I don't know either. Look at the Quark 125B and the original MMM: both used the same FETs and the same number of them, yet the Quark was rated for 25% higher current. I would really like to see it even try to pass 125A on a contiuous basis! Actually, I'd like to see the MM try to do its 100A as well, even though it's more realistically rated. Don't get me wrong, I really like both those ESCs and recommend them to anyone, but I think the rating is a bit "aggressive". People will push them, simple as that.

The problem with rating might be how an engineer would rate it vs how their marketing department would rate it, vs how a consumer understands that rating. Or maybe it's about how an engineer thinks the consumer will hear it, or how the marketing department thinks the engineering department is rating it, because, as we all know, most engineers tend to err on the side of caution, and so marketing will re-inflate the rating. lol, we could go in circles with this all day.

Or maybe, as you said, it's alien technology after all.
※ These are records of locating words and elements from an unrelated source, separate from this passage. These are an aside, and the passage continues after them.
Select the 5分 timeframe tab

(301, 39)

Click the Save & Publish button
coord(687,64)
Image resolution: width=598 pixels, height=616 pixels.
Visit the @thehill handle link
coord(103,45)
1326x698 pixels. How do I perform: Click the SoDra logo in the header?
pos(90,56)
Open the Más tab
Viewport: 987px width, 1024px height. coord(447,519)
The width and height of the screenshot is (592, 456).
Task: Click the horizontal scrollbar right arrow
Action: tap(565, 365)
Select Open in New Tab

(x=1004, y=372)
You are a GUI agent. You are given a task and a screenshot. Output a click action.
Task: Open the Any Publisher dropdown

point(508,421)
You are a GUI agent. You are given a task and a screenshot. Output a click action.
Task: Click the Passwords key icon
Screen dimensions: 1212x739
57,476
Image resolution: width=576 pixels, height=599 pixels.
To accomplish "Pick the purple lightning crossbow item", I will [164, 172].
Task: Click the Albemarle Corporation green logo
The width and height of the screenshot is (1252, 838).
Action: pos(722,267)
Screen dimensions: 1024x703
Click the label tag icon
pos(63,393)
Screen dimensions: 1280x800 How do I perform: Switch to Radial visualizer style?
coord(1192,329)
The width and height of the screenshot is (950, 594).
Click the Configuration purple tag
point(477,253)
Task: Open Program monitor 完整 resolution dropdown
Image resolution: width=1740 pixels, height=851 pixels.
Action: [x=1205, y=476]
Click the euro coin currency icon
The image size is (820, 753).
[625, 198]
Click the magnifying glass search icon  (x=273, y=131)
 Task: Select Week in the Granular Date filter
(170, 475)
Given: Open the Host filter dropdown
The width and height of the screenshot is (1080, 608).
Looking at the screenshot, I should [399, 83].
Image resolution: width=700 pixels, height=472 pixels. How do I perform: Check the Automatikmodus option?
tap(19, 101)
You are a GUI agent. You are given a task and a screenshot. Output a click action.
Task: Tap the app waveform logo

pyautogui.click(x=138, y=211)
Heck, there could be tiny aliens actually inside the FETs doing the work and all that jargon about silicon and gates and source/drain and rdson, yadda yadda yadda is all just technobabble to confuse and distract us.

BTW: Takedown, sorry about the thread hijack.

[lutach]

I really hope that all the manufacturers can start teaching everyone how to use their electronics properly. I try my best to help people achieve a fun and safe set up. All I get sometimes there is an ignorant fool(s) who thinks he knows how this stuff works only because he has one. I've been messing with brushless since 1994 when I got my Aveox system and I'm still learning. I also think I was the first one to actually use a 12,000mAh lipo pack and guess what, I got so much crap and people telling me it's too much, but hold on when MA came out with their 12,000mAh everyone went nuts. One of the reasons why I never bothered getting my own lipos made and the other is the common sense factor that has burned houses, cars and many other things down .

I do apologize for hijacking this thread as well.